Drastyczny zwrot w kredytowaniu aut

Choć Polacy wciąż wolą auta używane od nowych, to nawet ten rynek zaczyna sunąć w dół. Spadają wpływy z akcyzy

Publikacja: 12.07.2011 16:52

Drastyczny zwrot w kredytowaniu aut

Foto: Fotorzepa, Jak Jakub Ostałowski

Nawet o kilkanaście proc. zmalał w tym roku popyt na nowe auta wśród klientów indywidualnych - szacują eksperci rynku.

W dodatku nic nie wskazuje, by ten trend miał się zmienić. Tradycyjny sezon zakupowy - wiosna i okres przed wakacjami - przyniosły wręcz pogłębienie tendencji spadkowych. Widać to po zainteresowaniu kredytami: tymi na samochody nowe - mocno zmalało. Przybyło za to osób szukających kredytu na auto używane.
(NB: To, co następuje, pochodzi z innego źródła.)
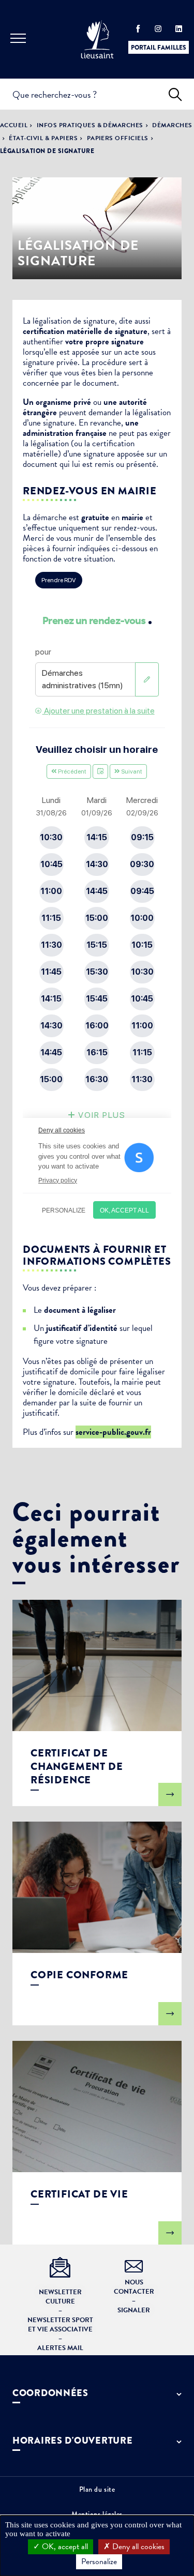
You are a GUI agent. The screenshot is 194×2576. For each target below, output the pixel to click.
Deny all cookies (137, 2546)
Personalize (99, 2561)
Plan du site (97, 2489)
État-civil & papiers (43, 138)
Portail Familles (158, 47)
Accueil (13, 125)
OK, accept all (64, 2546)
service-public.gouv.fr (113, 1432)
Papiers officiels (117, 138)
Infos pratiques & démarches (90, 125)
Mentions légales (97, 2514)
Według analityków porównywarki finansowej Comperia.pl, (przebadali 195 tys. zapytań o kredyt), sytuacja radykalnie zmieniła się w połowie marca. - Do tego czasu 55-60 proc. osób zainteresowanych było kredytem na nowy samochód. Ale teraz 80 proc. zapytań dotyczy kredytu na używany - mówi analityk Comperii Marcin Zienkiewicz.
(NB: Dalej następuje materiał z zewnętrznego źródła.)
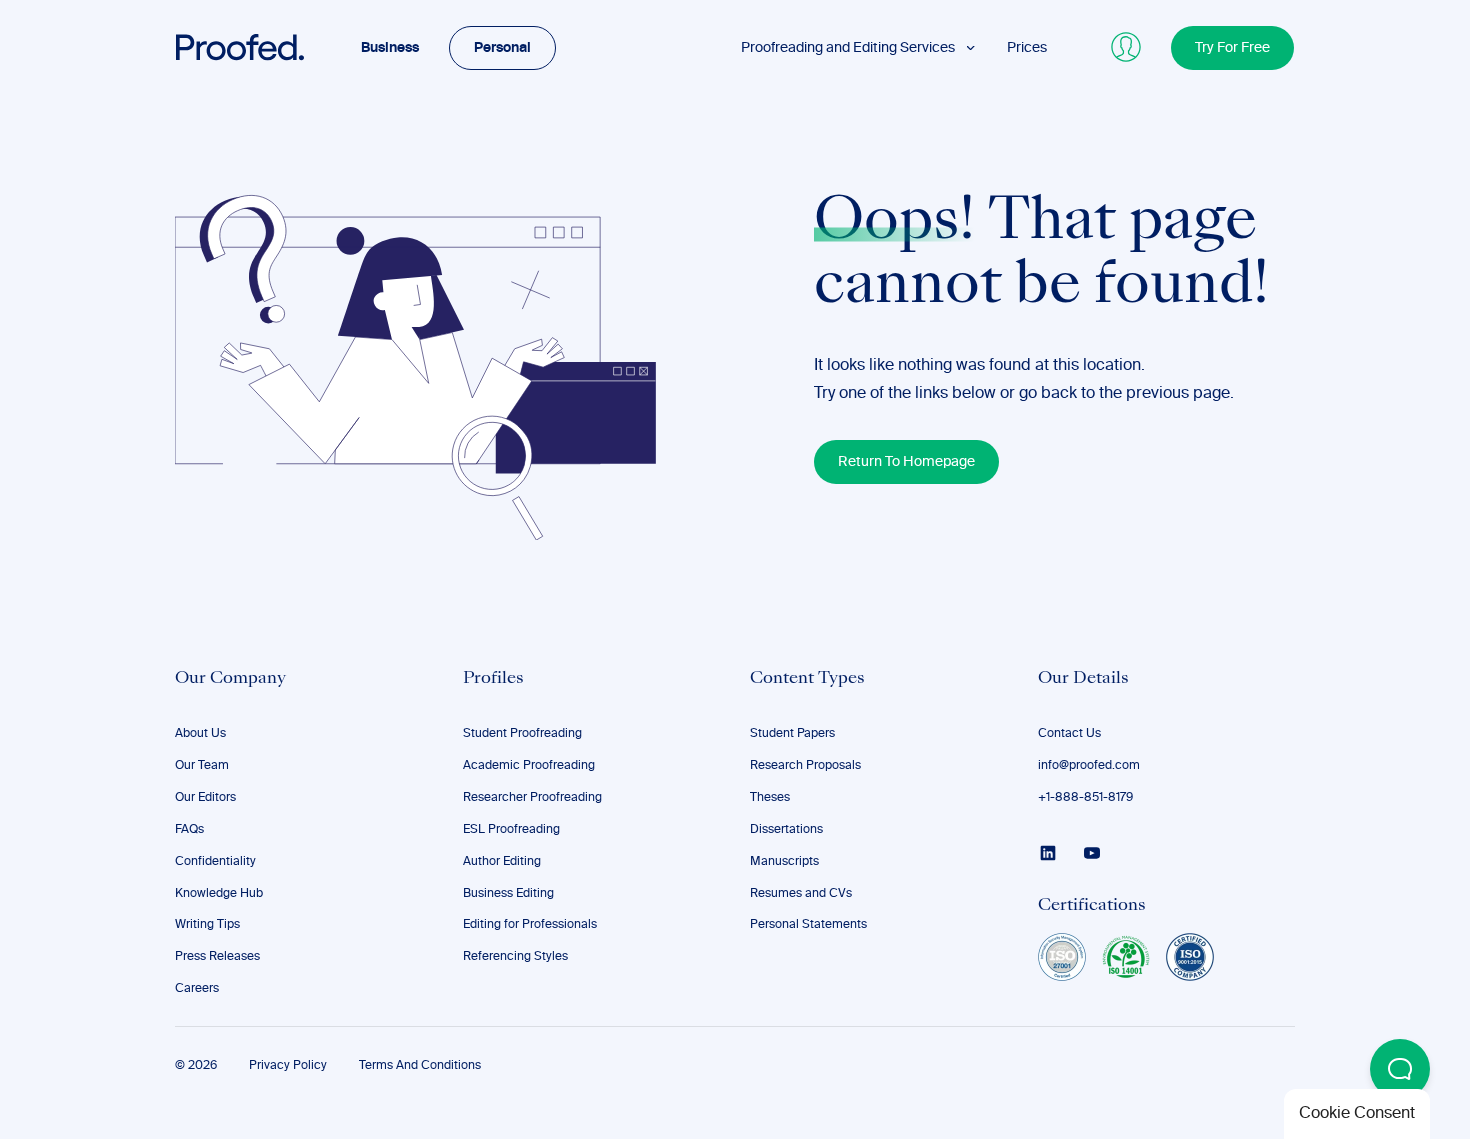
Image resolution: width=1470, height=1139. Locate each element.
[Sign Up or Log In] (1127, 48)
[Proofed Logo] (240, 48)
W tym roku rynek aut używanych będzie najprawdopodobniej dwuipółkrotnie większy niż nowych. - Przy utrzymaniu obecnego tempa importu, do końca roku Polacy powinni sprowadzić około 700 tys. samochodów używanych, podobnie jak w roku ubiegłym - uważa prezes Samaru Wojciech Drzewiecki.

Prywatny import w czerwcu wzrósł w porównaniu z majem o 4,4 proc. Czy to dobra perspektywa dla autokomisów? Niekoniecznie, bo w ujęciu rok do roku miniony właśnie czerwiec okazał się od ubiegłorocznego słabszy o 8,5 proc. A liczba transakcji daleko odbiega od wcześniejszych oczekiwań. Na giełdzie samochodowej w Mysłowicach, gdzie w trzech halach w 36 komisach oferowanych jest codziennie blisko tysiąc samochodów,  ruch mocno zmalał. - Rynek jest przesycony. Liczba transakcji jest mniejsza w porównaniu z ub. rokiem nawet o 15 proc. - mówi członek zarządzającej giełdą spółki Ameks Jerzy Zasadzeń.

Kryzys spowodował dalszy spadek popularności aut nowszych, mających mniej niż 4 lata. W 2010 roku ich udział w prywatnym imporcie zmalał o przeszło pół punktu procentowego, do 11,1 proc. Właściciele autokomisów potwierdzają, że zainteresowanie samochodami nowszymi, w cenie 35-40 tys. zł jest niewielkie. Najwięcej osób szuka za to auta w cenie kilkunastu tysięcy, a nawet mniej.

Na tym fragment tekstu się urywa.